Stored records
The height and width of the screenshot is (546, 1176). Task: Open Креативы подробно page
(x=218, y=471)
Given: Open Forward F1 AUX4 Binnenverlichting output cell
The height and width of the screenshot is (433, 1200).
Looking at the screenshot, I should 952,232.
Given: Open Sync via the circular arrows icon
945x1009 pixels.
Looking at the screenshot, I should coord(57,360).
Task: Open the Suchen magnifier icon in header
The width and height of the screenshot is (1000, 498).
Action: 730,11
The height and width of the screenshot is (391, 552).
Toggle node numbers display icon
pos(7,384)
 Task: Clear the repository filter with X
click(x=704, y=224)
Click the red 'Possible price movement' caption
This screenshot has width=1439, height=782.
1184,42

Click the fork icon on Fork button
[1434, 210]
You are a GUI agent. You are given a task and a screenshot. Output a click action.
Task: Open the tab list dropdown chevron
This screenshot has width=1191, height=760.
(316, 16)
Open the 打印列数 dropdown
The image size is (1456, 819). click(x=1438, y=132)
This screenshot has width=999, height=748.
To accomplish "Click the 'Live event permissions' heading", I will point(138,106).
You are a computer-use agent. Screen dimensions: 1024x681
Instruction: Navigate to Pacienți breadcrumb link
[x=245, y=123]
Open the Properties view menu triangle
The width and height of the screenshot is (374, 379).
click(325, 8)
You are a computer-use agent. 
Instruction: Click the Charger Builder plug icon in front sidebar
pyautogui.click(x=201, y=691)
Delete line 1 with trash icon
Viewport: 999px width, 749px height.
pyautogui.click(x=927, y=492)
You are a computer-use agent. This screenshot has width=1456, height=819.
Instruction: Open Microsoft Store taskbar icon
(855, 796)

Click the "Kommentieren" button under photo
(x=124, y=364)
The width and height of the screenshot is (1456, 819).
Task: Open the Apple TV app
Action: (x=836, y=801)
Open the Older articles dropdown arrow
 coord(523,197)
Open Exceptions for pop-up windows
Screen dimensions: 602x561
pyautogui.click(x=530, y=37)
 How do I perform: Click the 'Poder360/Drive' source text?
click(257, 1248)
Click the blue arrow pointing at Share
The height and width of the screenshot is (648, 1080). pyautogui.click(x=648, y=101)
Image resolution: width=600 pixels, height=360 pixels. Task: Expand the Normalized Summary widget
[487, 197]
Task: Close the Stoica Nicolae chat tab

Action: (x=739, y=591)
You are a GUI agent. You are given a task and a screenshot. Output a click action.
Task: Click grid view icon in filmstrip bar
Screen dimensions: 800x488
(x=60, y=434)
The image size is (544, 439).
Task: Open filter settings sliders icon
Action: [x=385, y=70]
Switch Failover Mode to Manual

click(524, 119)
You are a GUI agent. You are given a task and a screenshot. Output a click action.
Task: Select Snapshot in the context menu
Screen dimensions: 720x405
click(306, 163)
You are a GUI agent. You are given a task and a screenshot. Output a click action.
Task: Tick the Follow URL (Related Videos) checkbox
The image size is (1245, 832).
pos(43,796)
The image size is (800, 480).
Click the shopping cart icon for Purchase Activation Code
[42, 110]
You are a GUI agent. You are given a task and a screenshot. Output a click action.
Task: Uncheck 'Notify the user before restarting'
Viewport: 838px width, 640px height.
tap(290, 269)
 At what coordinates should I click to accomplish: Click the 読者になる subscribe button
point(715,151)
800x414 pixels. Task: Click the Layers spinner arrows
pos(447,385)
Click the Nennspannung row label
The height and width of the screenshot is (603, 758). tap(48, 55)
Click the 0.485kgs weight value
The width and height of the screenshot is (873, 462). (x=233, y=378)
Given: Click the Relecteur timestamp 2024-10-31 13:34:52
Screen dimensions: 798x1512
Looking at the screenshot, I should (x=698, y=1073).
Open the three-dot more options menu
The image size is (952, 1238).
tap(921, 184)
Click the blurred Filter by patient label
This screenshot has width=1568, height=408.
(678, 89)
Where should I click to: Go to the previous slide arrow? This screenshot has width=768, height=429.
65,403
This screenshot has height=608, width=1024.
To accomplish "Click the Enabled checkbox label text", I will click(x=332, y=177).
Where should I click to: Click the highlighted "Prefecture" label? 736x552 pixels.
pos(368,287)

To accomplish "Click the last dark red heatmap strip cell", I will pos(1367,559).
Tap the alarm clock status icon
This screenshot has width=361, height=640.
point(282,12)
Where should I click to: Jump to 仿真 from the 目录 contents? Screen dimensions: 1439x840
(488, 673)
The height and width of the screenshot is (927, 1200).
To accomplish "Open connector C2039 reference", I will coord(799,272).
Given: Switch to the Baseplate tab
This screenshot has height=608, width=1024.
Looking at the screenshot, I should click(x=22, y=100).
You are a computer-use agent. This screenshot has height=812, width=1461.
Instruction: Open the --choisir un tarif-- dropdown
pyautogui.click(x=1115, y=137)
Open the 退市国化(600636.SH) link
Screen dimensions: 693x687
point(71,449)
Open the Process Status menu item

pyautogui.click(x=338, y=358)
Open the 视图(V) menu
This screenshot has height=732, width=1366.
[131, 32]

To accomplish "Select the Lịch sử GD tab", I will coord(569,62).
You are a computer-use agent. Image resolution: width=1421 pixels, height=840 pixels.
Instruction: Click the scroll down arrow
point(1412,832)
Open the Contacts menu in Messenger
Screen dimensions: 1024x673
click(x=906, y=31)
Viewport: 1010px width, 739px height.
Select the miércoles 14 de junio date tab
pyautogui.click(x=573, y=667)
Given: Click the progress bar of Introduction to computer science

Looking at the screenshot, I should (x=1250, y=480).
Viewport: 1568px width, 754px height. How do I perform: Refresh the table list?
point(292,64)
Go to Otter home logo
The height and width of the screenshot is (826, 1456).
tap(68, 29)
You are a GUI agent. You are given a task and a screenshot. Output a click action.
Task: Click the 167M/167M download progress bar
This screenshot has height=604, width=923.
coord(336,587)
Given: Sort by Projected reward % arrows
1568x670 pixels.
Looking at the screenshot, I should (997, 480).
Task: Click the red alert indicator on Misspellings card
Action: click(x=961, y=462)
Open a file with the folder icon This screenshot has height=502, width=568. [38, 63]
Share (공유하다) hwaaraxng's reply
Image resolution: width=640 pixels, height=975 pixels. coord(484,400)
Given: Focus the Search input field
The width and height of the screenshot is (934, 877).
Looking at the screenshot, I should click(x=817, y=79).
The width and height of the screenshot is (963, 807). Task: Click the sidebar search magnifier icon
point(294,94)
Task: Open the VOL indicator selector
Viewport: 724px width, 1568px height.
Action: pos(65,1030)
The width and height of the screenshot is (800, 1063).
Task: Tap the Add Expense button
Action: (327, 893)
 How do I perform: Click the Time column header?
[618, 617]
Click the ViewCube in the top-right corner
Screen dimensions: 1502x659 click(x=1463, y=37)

### Instructions for the task
Print the part of the data above that opens with the line containing "Open the 打印列数 dropdown" and closes with the line containing "click(306, 163)", keeping every line unchanged.

### Written response
Open the 打印列数 dropdown
The image size is (1456, 819). click(x=1438, y=132)
This screenshot has width=999, height=748.
To accomplish "Click the 'Live event permissions' heading", I will point(138,106).
You are a computer-use agent. Screen dimensions: 1024x681
Instruction: Navigate to Pacienți breadcrumb link
[x=245, y=123]
Open the Properties view menu triangle
The width and height of the screenshot is (374, 379).
click(325, 8)
You are a computer-use agent. 
Instruction: Click the Charger Builder plug icon in front sidebar
pyautogui.click(x=201, y=691)
Delete line 1 with trash icon
Viewport: 999px width, 749px height.
pyautogui.click(x=927, y=492)
You are a computer-use agent. This screenshot has width=1456, height=819.
Instruction: Open Microsoft Store taskbar icon
(855, 796)

Click the "Kommentieren" button under photo
(x=124, y=364)
The width and height of the screenshot is (1456, 819).
Task: Open the Apple TV app
Action: (x=836, y=801)
Open the Older articles dropdown arrow
 coord(523,197)
Open Exceptions for pop-up windows
Screen dimensions: 602x561
pyautogui.click(x=530, y=37)
 How do I perform: Click the 'Poder360/Drive' source text?
click(257, 1248)
Click the blue arrow pointing at Share
The height and width of the screenshot is (648, 1080). pyautogui.click(x=648, y=101)
Image resolution: width=600 pixels, height=360 pixels. Task: Expand the Normalized Summary widget
[487, 197]
Task: Close the Stoica Nicolae chat tab

Action: (x=739, y=591)
You are a GUI agent. You are given a task and a screenshot. Output a click action.
Task: Click grid view icon in filmstrip bar
Screen dimensions: 800x488
(x=60, y=434)
The image size is (544, 439).
Task: Open filter settings sliders icon
Action: [x=385, y=70]
Switch Failover Mode to Manual

click(524, 119)
You are a GUI agent. You are given a task and a screenshot. Output a click action.
Task: Select Snapshot in the context menu
Screen dimensions: 720x405
click(306, 163)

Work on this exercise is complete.